McDonald's: Yes, but I handled your transaction!
That was in 1999, and the team was the Reds. That's right, a team that had yet to even qualify for the postseason proper had put World Series tickets onsale to the general public with non-refundable service charges.
This is a scam that's been going on for a long time.
The Cardinals have sent out playoff ticket applications to season ticket holders every year since 2000 - incl 2003, 2007, 2008, and 2010 seasons when they failed to qualify. There's always a fixed non-refundable service charge for the entire package (that seems to rise marginally each year, $35 last year - $36 this year).

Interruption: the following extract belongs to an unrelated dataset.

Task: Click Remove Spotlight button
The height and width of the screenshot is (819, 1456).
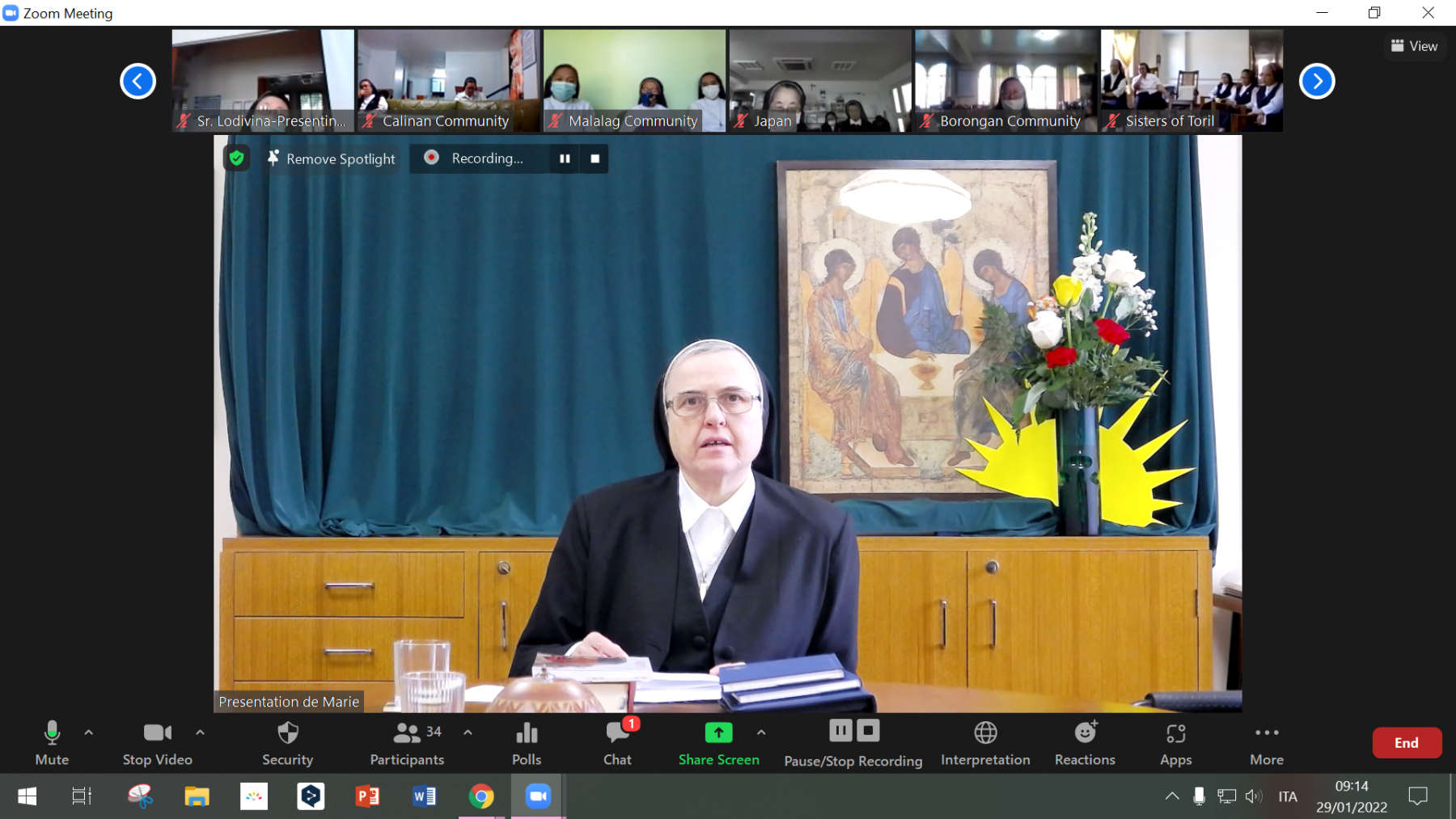Action: [332, 158]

That's the cost of doing business.
I don't know about cheap/non-cheap major/minor airlines, they all seem pretty terrible to me, but I am fairly certain for a large number of consumers it's all about the lowest initial purchase price. Everything else, seat comfort, time of day, baggage fees, service, etc, has proven to not ultimately matter. Can't find the analysis of the buying habits, but I believe this greatly influenced the low price, then add fee model that exists today.
It's interesting – what matters is what happens on aggregate, and one can see why the base ticket price wins out on aggregate. I've flown a great deal in the past decade, and as a frequent commuter with limited time to mess around going by way of Kansas City, I often paid a little more for direct flights at convenient times of day. But I won't pay several times more, and for every person who will pay a little more for some feature (schedule, connections, convenient airport), there must be several who don't mind a bit of inconvenience. And obviously, every time of day is convenient for somebody, and for lots of people seven hours flight time is as good as four, Grandma can just spend more time baking anyway :)

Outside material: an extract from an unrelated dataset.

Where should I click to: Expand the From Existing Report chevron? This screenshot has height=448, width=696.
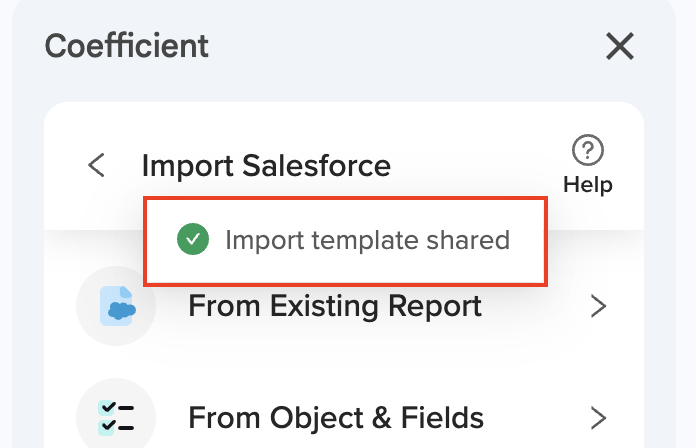click(599, 306)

As for the food, I would have paid extra not to have to eat the American Airlines "Bistro Bag."
In my case of choosing Spirit -- it was simply a last minute decision to join a few dozen friends for annual Vegas weekend... Decided the Saturday (6 days before) that I wanted to go -- and the face value/booked price for Spirit was just $200 cheaper than other legitimate option.
I don't like to fly at all -- not the whole airport thing, I just get nervous flying -- so after price, non-stop is the biggest thing for me. If I book far enough in advance, I'll also pay attention to timing....
I agree, though, on food and such. Zero desire to ever eat another airline meal again and I don't mind paying for a cocktail or two.
The one thing I do dislike about the discount airlines is the lack of a true 'first class' -- not that I fly first class all that often at all, but even with my dislike for flying, I do tend to fly about 4 or 5 times a year. I never fail to see if I can get a cheap upgrade at the gate - and about 1/3 the time, I can do so for a pretty cheap price. The bigger seats, extended legroom, and cocktail service always make that worthwhile.